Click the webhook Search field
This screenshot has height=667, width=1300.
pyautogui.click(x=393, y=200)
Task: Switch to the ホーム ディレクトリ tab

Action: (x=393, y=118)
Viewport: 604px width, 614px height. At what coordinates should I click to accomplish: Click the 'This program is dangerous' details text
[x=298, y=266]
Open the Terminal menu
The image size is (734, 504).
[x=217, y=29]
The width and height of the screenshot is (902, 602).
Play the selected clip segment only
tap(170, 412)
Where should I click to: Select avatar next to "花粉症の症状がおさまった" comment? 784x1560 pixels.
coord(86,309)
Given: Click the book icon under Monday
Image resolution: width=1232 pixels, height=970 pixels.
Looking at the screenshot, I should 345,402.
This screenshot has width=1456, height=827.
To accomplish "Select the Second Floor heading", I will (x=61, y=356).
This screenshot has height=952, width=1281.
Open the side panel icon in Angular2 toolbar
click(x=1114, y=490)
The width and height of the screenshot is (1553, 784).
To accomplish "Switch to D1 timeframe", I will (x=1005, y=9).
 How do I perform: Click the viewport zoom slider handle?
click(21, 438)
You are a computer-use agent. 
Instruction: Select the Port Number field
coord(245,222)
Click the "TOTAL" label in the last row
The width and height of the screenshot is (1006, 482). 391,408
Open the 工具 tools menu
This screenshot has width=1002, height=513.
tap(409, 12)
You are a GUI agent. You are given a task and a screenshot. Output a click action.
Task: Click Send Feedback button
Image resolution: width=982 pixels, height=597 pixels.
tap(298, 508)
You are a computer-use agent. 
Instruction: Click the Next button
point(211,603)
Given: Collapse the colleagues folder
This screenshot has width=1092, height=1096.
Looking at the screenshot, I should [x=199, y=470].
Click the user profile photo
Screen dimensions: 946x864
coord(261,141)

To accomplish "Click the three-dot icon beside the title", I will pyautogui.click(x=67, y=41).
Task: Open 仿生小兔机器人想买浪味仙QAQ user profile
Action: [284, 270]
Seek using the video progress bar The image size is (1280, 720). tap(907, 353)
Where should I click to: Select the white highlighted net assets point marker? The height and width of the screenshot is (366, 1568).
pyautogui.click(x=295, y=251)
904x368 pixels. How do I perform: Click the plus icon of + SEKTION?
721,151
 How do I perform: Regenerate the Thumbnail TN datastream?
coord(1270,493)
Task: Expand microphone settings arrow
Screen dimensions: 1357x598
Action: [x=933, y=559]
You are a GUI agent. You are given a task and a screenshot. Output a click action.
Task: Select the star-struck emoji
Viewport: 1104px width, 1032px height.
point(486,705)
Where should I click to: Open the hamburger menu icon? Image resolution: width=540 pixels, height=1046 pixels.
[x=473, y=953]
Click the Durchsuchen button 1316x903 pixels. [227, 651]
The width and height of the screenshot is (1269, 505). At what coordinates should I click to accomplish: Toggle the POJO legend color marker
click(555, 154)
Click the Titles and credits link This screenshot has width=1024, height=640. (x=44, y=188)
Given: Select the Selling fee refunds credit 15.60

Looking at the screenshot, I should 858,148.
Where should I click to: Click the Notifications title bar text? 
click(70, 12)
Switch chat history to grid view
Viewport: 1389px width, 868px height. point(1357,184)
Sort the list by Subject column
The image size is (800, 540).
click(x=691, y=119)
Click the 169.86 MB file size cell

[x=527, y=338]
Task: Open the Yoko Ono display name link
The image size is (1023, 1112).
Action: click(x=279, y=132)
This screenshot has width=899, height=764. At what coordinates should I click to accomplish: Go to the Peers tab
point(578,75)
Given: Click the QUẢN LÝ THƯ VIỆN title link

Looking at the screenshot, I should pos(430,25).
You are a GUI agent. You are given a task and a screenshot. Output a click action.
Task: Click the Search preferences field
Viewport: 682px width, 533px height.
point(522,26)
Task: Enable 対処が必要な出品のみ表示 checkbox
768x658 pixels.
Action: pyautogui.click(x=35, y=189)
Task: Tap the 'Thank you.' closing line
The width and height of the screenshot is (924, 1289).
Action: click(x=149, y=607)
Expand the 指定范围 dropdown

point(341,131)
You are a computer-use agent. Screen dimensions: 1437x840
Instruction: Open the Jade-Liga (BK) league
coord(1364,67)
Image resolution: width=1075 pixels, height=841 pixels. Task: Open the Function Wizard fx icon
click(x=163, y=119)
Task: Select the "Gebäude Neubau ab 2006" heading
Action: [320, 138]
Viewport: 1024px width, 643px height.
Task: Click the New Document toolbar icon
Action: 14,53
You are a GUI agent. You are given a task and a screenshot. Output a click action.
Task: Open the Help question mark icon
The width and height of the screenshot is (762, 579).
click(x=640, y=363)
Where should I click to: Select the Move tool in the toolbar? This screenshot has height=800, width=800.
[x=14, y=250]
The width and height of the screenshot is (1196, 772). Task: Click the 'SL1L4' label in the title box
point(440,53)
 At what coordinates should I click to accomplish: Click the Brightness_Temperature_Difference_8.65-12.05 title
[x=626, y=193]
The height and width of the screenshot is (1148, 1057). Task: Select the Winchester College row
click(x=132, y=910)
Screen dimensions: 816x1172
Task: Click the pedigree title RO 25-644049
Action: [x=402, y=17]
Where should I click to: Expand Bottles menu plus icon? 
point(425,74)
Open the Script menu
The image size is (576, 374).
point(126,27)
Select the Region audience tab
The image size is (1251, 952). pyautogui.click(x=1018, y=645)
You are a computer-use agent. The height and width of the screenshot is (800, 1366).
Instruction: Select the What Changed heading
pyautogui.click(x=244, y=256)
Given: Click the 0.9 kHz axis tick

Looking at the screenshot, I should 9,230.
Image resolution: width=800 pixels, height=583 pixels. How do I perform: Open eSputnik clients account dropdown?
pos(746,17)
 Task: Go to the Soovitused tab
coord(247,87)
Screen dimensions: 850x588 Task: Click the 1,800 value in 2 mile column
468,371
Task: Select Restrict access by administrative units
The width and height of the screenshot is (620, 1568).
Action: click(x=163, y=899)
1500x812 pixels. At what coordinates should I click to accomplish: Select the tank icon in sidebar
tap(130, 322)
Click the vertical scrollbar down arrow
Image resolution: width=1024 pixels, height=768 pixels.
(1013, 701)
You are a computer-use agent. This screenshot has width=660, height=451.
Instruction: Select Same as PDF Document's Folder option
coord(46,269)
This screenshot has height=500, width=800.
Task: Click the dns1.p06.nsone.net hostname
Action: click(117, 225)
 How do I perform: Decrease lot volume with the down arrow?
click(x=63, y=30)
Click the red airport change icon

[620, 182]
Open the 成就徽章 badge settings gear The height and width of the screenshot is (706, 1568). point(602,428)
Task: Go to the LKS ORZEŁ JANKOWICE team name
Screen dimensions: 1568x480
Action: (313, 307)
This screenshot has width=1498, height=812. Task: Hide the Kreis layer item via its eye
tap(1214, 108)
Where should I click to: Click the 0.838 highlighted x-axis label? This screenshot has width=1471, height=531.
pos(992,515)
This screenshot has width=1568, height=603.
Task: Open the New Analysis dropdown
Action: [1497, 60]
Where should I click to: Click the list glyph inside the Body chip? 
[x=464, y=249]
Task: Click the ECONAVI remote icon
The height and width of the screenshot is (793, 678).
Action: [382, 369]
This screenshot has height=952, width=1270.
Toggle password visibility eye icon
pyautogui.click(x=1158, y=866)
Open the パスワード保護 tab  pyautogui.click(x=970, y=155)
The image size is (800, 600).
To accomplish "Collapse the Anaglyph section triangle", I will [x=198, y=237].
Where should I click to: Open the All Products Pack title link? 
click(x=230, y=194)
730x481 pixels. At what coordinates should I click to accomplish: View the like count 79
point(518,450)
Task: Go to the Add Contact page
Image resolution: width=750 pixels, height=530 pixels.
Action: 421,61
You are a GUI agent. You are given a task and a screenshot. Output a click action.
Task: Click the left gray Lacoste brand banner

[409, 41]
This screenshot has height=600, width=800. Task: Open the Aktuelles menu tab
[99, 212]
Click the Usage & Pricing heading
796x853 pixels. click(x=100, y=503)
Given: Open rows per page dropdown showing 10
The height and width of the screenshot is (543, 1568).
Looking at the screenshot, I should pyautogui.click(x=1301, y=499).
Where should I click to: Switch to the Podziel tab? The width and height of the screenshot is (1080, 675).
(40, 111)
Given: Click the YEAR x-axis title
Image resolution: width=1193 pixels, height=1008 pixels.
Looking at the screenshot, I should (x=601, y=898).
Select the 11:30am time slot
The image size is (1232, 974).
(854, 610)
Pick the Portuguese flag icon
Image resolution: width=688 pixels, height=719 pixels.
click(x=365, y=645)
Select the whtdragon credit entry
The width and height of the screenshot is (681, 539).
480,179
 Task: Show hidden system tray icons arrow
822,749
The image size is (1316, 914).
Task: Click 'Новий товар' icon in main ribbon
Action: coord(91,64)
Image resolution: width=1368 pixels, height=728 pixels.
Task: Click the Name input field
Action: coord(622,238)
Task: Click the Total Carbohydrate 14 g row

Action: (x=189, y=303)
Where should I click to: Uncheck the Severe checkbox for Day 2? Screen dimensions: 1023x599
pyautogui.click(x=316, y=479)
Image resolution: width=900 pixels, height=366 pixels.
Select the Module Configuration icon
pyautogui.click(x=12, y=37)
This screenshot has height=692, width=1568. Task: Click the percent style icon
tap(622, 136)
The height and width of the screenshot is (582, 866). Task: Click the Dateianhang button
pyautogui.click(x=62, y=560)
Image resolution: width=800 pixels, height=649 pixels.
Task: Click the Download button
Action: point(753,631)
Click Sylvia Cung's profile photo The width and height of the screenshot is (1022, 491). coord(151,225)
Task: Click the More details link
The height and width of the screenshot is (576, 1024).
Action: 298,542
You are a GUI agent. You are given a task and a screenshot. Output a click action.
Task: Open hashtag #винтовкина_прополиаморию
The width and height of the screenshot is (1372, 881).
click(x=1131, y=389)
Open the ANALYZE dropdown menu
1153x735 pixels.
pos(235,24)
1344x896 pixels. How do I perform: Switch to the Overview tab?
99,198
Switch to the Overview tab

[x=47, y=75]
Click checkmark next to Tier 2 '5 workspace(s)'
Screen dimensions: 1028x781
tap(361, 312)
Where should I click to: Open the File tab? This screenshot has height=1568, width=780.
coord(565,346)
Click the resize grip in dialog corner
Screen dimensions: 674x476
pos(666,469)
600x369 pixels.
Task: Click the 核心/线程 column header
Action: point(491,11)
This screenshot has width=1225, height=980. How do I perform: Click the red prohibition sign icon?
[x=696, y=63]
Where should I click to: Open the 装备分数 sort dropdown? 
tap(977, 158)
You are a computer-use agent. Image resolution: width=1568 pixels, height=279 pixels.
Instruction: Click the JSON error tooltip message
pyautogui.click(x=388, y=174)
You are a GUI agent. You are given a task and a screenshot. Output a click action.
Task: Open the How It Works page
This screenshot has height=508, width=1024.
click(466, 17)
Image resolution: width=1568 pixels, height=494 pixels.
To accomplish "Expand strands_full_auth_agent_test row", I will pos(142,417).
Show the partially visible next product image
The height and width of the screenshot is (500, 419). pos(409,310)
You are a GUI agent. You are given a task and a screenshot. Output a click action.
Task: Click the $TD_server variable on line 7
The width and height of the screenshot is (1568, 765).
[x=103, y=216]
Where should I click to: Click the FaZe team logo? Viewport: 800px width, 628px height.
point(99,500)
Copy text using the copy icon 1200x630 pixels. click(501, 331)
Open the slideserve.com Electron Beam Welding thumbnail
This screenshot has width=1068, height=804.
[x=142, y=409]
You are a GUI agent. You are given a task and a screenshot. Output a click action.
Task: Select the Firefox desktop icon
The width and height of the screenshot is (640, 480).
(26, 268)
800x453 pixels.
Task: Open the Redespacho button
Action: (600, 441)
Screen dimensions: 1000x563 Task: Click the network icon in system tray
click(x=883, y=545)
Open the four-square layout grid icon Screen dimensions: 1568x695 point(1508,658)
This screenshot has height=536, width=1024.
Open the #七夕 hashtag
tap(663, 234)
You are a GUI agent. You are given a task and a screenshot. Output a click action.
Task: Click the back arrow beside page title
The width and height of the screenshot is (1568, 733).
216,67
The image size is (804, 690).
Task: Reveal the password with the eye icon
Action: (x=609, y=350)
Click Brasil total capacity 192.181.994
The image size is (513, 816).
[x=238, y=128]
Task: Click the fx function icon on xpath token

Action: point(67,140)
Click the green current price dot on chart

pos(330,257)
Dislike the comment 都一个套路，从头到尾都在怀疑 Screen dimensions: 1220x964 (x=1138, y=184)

================================

Task to carry out:
Every line in the records that holds the word "photo" should be copied into the answer.

Solution to the problem:
Click the user profile photo
Click Sylvia Cung's profile photo The width and height of the screenshot is (1022, 491). coord(151,225)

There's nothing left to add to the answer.